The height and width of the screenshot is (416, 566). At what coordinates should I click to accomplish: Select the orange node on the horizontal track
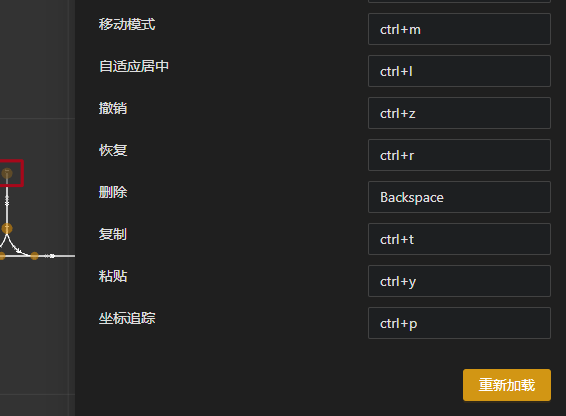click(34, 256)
...
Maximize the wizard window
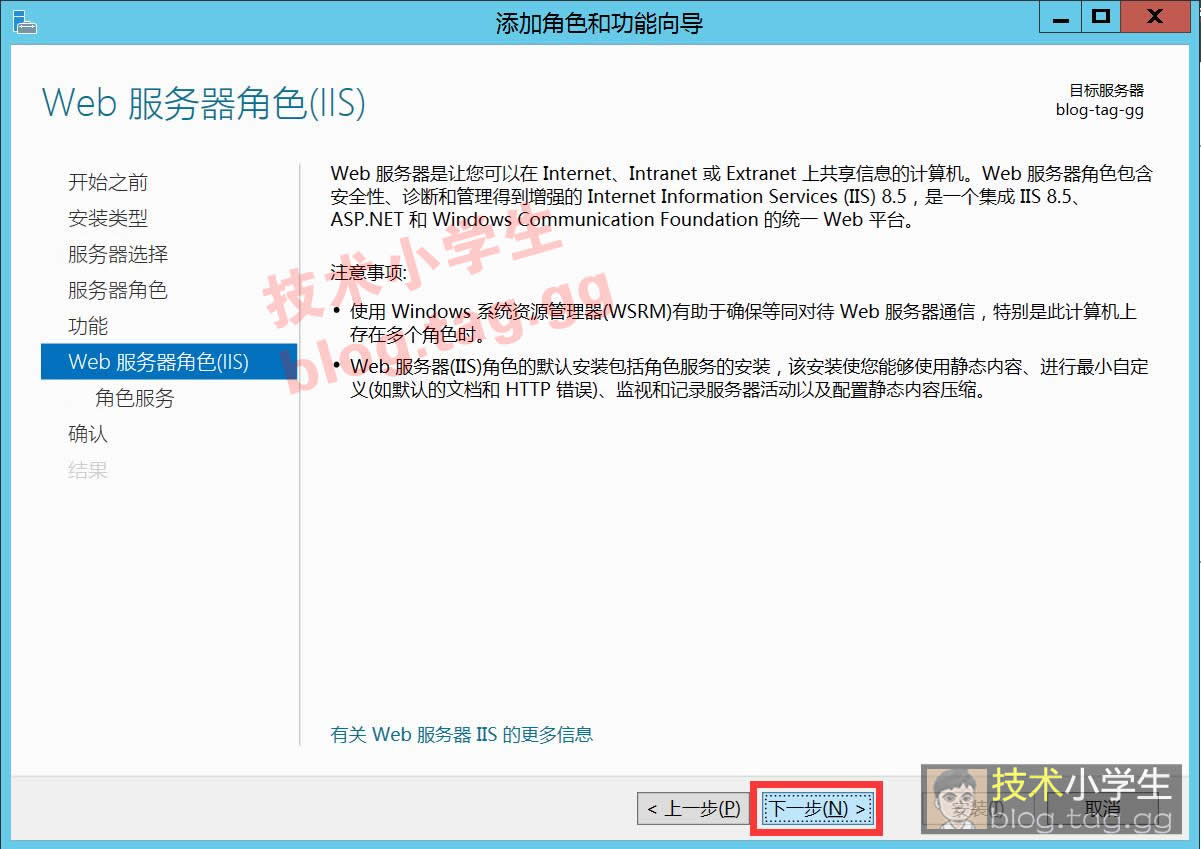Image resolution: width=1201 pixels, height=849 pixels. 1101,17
==
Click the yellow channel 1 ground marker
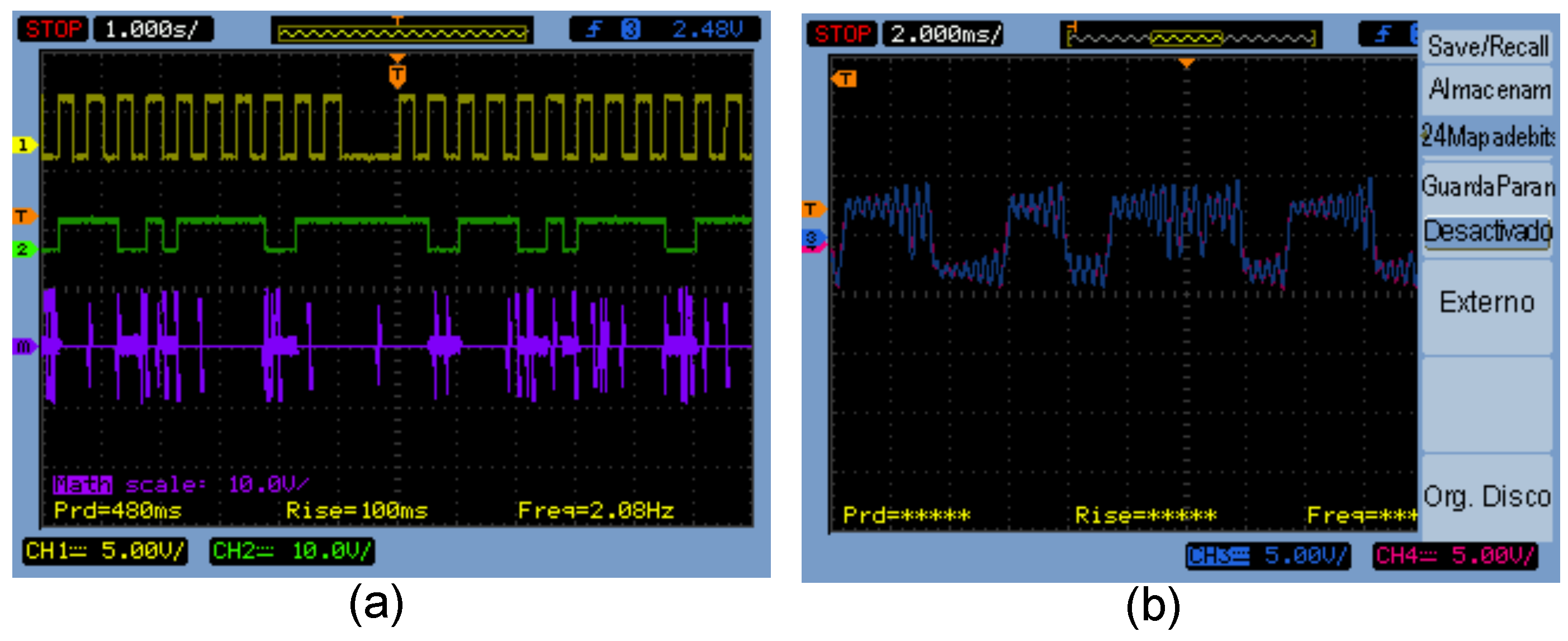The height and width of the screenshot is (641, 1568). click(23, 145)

## Description of the task
Copy the records from the line that has "The height and width of the screenshot is (416, 566)." through the line that has "click(34, 256)", replacing "orange" with "blue" and changing nothing else. Leave the pictures out of your copy.

## Written response
The height and width of the screenshot is (416, 566). At what coordinates should I click to accomplish: Select the blue node on the horizontal track
click(34, 256)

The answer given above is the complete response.